Task brief
The entries below must be restated word for word.

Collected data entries
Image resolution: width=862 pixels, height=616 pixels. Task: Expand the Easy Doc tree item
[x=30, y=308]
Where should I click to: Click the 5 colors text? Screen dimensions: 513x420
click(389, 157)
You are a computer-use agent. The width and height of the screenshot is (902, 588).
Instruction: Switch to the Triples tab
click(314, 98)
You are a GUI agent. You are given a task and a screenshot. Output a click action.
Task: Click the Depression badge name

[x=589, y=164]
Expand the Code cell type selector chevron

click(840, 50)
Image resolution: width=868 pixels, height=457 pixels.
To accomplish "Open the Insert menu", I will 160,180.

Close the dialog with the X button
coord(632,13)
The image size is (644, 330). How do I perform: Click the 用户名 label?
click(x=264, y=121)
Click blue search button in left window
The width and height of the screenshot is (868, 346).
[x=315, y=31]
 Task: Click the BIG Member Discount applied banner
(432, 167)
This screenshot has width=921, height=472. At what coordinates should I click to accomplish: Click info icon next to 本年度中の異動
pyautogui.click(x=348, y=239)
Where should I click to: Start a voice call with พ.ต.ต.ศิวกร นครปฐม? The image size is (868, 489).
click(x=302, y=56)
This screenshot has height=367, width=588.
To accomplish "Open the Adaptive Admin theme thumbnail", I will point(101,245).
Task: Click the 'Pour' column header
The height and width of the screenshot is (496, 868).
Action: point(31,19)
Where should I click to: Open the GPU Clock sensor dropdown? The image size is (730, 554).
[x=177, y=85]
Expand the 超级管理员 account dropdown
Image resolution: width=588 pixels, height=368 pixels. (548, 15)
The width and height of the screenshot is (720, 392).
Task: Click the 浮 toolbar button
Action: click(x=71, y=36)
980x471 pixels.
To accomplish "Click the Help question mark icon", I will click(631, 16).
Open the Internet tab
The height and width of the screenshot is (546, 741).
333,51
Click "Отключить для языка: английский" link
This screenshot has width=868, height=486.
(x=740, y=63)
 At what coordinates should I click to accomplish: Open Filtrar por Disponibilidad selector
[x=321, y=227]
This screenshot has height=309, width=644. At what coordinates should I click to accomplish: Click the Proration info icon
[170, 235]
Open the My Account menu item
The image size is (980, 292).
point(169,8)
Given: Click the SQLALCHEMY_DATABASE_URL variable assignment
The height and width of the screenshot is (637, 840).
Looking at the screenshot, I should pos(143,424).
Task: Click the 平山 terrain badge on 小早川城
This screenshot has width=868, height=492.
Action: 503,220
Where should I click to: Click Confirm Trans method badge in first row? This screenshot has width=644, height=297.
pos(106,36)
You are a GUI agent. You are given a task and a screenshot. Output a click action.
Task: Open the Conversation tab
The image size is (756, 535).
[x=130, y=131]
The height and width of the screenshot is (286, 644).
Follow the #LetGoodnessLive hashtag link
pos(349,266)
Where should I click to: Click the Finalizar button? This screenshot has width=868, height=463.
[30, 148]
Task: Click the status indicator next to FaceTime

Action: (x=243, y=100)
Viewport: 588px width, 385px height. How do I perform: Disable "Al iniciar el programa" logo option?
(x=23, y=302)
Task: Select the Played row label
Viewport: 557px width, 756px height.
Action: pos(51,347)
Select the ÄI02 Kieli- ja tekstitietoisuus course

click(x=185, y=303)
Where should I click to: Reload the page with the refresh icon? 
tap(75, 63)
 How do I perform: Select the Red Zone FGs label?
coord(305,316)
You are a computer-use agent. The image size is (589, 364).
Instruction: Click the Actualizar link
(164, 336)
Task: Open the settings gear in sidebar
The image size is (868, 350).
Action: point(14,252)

Solved exercise
Image resolution: width=862 pixels, height=616 pixels. Task: Expand the Easy Doc tree item
[x=30, y=308]
Where should I click to: Click the 5 colors text? Screen dimensions: 513x420
click(389, 157)
You are a computer-use agent. The width and height of the screenshot is (902, 588).
Instruction: Switch to the Triples tab
click(314, 98)
You are a GUI agent. You are given a task and a screenshot. Output a click action.
Task: Click the Depression badge name

[x=589, y=164]
Expand the Code cell type selector chevron

click(840, 50)
Image resolution: width=868 pixels, height=457 pixels.
To accomplish "Open the Insert menu", I will 160,180.

Close the dialog with the X button
coord(632,13)
The image size is (644, 330). How do I perform: Click the 用户名 label?
click(x=264, y=121)
Click blue search button in left window
The width and height of the screenshot is (868, 346).
[x=315, y=31]
 Task: Click the BIG Member Discount applied banner
(432, 167)
This screenshot has width=921, height=472. At what coordinates should I click to accomplish: Click info icon next to 本年度中の異動
pyautogui.click(x=348, y=239)
Where should I click to: Start a voice call with พ.ต.ต.ศิวกร นครปฐม? The image size is (868, 489).
click(x=302, y=56)
This screenshot has height=367, width=588.
To accomplish "Open the Adaptive Admin theme thumbnail", I will point(101,245).
Task: Click the 'Pour' column header
The height and width of the screenshot is (496, 868).
Action: point(31,19)
Where should I click to: Open the GPU Clock sensor dropdown? The image size is (730, 554).
[x=177, y=85]
Expand the 超级管理员 account dropdown
Image resolution: width=588 pixels, height=368 pixels. (548, 15)
The width and height of the screenshot is (720, 392).
Task: Click the 浮 toolbar button
Action: click(x=71, y=36)
980x471 pixels.
To accomplish "Click the Help question mark icon", I will click(631, 16).
Open the Internet tab
The height and width of the screenshot is (546, 741).
333,51
Click "Отключить для языка: английский" link
This screenshot has width=868, height=486.
(x=740, y=63)
 At what coordinates should I click to accomplish: Open Filtrar por Disponibilidad selector
[x=321, y=227]
This screenshot has height=309, width=644. At what coordinates should I click to accomplish: Click the Proration info icon
[170, 235]
Open the My Account menu item
The image size is (980, 292).
point(169,8)
Given: Click the SQLALCHEMY_DATABASE_URL variable assignment
The height and width of the screenshot is (637, 840).
Looking at the screenshot, I should pos(143,424).
Task: Click the 平山 terrain badge on 小早川城
This screenshot has width=868, height=492.
Action: 503,220
Where should I click to: Click Confirm Trans method badge in first row? This screenshot has width=644, height=297.
pos(106,36)
You are a GUI agent. You are given a task and a screenshot. Output a click action.
Task: Open the Conversation tab
The image size is (756, 535).
[x=130, y=131]
The height and width of the screenshot is (286, 644).
Follow the #LetGoodnessLive hashtag link
pos(349,266)
Where should I click to: Click the Finalizar button? This screenshot has width=868, height=463.
[30, 148]
Task: Click the status indicator next to FaceTime

Action: (x=243, y=100)
Viewport: 588px width, 385px height. How do I perform: Disable "Al iniciar el programa" logo option?
(x=23, y=302)
Task: Select the Played row label
Viewport: 557px width, 756px height.
Action: pos(51,347)
Select the ÄI02 Kieli- ja tekstitietoisuus course

click(x=185, y=303)
Where should I click to: Reload the page with the refresh icon? 
tap(75, 63)
 How do I perform: Select the Red Zone FGs label?
coord(305,316)
You are a computer-use agent. The image size is (589, 364).
Instruction: Click the Actualizar link
(164, 336)
Task: Open the settings gear in sidebar
The image size is (868, 350).
Action: point(14,252)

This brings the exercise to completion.